[Source data]
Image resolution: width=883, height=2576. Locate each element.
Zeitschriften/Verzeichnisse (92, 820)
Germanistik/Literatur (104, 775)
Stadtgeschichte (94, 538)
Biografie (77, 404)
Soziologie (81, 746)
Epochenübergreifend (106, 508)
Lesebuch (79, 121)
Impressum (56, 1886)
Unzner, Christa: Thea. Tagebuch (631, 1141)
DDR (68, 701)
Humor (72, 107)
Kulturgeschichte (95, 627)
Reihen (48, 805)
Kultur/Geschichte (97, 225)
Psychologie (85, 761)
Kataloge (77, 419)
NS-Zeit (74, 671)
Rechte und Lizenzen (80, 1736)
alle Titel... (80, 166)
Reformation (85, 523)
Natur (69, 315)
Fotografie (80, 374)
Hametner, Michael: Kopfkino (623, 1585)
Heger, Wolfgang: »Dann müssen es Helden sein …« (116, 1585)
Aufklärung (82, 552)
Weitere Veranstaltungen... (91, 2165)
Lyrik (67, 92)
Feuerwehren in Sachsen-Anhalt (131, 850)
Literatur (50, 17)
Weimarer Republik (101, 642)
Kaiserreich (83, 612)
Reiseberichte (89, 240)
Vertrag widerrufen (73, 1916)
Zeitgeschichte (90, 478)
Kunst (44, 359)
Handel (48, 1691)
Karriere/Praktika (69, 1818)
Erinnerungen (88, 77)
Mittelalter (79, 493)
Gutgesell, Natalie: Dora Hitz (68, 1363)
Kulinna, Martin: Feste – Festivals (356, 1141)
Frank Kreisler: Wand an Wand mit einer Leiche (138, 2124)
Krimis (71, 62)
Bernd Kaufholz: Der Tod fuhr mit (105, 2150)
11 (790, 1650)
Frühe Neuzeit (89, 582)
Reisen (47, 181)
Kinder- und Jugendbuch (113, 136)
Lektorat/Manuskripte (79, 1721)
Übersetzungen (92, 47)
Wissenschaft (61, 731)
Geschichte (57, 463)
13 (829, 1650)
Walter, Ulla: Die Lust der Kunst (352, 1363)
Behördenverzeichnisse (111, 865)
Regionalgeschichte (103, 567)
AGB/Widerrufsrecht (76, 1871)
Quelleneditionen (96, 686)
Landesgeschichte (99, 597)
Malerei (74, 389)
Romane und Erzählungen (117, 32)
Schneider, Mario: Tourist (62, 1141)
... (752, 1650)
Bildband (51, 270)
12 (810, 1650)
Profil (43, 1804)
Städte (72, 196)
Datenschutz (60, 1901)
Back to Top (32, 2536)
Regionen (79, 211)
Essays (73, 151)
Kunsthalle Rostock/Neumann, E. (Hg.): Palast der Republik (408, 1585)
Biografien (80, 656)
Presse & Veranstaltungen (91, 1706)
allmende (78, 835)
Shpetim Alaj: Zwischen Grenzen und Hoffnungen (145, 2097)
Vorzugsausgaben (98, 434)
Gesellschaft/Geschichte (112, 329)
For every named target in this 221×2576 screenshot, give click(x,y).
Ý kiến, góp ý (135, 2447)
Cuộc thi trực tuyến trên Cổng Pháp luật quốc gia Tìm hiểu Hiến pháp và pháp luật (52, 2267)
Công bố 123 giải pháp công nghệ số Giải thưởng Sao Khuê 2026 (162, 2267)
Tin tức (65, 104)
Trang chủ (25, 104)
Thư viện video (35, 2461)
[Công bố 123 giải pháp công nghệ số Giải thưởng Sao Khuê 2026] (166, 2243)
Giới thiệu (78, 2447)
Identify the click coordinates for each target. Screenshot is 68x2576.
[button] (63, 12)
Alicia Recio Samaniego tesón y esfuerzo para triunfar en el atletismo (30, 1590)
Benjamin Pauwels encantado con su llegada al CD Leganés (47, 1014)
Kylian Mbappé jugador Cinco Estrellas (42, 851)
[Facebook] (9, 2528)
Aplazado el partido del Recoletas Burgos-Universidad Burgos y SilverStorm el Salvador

● Activity
Begin at the line that has "Weimarer Republik (101, 642)" in the entries above; stop after the line that has "Lektorat/Manuskripte (79, 1721)". Transcribe exactly those lines and no others.

● Result
Weimarer Republik (101, 642)
Kaiserreich (83, 612)
Reiseberichte (89, 240)
Vertrag widerrufen (73, 1916)
Zeitgeschichte (90, 478)
Kunst (44, 359)
Handel (48, 1691)
Karriere/Praktika (69, 1818)
Erinnerungen (88, 77)
Mittelalter (79, 493)
Gutgesell, Natalie: Dora Hitz (68, 1363)
Kulinna, Martin: Feste – Festivals (356, 1141)
Frank Kreisler: Wand an Wand mit einer Leiche (138, 2124)
Krimis (71, 62)
Bernd Kaufholz: Der Tod fuhr mit (105, 2150)
11 (790, 1650)
Frühe Neuzeit (89, 582)
Reisen (47, 181)
Kinder- und Jugendbuch (113, 136)
Lektorat/Manuskripte (79, 1721)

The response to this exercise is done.